Document segment:
When Martin asks about why he cannot eat Goldfish® crackers, I explain, “Oh my goodness! If you eat those crackers, you will get those funny poopies, and the ingredients will make it hard to pay attention in school. Remember how that happens sometimes?” The culprits in this equation are the processed crackers, and how they affect Martin inside. When your son asks why you want to “improve his social skills” and “decrease how his ASD presents,” how can you respond? Is the culprit crackers and firm bowel movements, or does the culprit seem like him?

Martin does not know he has autism. He has never heard that diagnosis. He knows that he eats a restricted diet because some foods “hurt his belly” or “make his tummy do funny things.” He knows that the drops and supplements he takes are like Mommy’s vitamins and probiotics, a good idea for almost anyone. We don’t do traditional behavioral therapies. I have found that most traditional therapies—ABA, speech, even to some extent occupational and physical therapy—come with the theme, “Don’t [sit, rock, behave, chant, stim, &c.] that way. That is unacceptable. Try to fit in.” I don’t want Martin to hear that he needs “some work around the edges” (your phrase, from a comment on 23 April 2012). Martin’s behavior isn’t what needs work. His behavior naturally adjusts as his health improves.

(Note: Martin receives traditional OT and PT at school, because they are on his IEP. In that regard, I am grateful that he attends a self-contained special education school, where every student participates in OT and PT, so that they seem like a standard part of the curriculum rather than something directed at changing Martin.)

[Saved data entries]
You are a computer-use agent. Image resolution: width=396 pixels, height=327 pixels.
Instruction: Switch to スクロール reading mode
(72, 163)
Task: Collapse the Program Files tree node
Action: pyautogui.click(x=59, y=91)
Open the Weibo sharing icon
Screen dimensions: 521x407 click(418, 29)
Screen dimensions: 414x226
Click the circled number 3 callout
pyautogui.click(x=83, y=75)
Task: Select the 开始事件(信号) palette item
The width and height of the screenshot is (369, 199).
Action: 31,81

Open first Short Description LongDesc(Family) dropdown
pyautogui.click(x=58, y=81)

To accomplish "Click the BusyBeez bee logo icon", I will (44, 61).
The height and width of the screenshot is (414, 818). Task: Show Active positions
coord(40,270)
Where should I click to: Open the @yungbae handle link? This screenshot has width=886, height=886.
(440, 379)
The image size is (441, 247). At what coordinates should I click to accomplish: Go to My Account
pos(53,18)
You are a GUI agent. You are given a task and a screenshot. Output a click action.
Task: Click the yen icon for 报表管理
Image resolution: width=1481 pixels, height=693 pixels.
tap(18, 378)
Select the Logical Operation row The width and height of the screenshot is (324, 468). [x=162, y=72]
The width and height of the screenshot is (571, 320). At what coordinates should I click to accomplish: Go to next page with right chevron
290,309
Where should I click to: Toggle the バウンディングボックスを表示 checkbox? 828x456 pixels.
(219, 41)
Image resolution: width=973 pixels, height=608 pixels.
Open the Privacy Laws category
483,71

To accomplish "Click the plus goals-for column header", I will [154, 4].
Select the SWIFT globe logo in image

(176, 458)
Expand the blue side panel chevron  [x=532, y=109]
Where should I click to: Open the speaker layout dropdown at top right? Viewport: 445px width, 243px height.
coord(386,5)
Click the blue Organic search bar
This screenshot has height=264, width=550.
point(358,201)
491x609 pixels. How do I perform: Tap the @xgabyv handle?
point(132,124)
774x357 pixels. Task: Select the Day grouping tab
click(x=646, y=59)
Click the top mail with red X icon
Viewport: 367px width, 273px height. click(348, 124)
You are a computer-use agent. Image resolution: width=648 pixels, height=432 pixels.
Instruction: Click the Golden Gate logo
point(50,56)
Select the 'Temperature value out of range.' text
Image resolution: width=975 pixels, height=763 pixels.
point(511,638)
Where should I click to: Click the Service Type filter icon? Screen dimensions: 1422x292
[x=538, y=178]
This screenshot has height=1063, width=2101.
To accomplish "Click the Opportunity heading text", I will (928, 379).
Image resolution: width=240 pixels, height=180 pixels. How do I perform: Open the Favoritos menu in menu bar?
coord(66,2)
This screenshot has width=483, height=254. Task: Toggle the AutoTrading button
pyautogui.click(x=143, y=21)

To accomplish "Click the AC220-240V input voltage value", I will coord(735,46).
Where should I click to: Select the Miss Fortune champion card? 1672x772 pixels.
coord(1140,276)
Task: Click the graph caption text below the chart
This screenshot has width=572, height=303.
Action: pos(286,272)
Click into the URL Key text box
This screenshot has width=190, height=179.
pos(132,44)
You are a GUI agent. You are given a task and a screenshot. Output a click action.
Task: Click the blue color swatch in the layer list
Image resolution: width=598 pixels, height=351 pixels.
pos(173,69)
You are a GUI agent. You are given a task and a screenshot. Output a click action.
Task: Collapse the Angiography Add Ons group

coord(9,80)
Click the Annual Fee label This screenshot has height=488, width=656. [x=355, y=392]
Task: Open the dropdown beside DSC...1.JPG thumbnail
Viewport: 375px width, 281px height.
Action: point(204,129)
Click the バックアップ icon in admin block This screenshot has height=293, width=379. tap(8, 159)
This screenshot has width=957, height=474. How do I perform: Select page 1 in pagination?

Exercise requirements: Reproduce the entire passage about Martin's diet and therapies word for word. These rows have no connection to the text about Martin's diet and therapies.

Exercise result:
When Martin asks about why he cannot eat Goldfish® crackers, I explain, “Oh my goodness! If you eat those crackers, you will get those funny poopies, and the ingredients will make it hard to pay attention in school. Remember how that happens sometimes?” The culprits in this equation are the processed crackers, and how they affect Martin inside. When your son asks why you want to “improve his social skills” and “decrease how his ASD presents,” how can you respond? Is the culprit crackers and firm bowel movements, or does the culprit seem like him?

Martin does not know he has autism. He has never heard that diagnosis. He knows that he eats a restricted diet because some foods “hurt his belly” or “make his tummy do funny things.” He knows that the drops and supplements he takes are like Mommy’s vitamins and probiotics, a good idea for almost anyone. We don’t do traditional behavioral therapies. I have found that most traditional therapies—ABA, speech, even to some extent occupational and physical therapy—come with the theme, “Don’t [sit, rock, behave, chant, stim, &c.] that way. That is unacceptable. Try to fit in.” I don’t want Martin to hear that he needs “some work around the edges” (your phrase, from a comment on 23 April 2012). Martin’s behavior isn’t what needs work. His behavior naturally adjusts as his health improves.

(Note: Martin receives traditional OT and PT at school, because they are on his IEP. In that regard, I am grateful that he attends a self-contained special education school, where every student participates in OT and PT, so that they seem like a standard part of the curriculum rather than something directed at changing Martin.)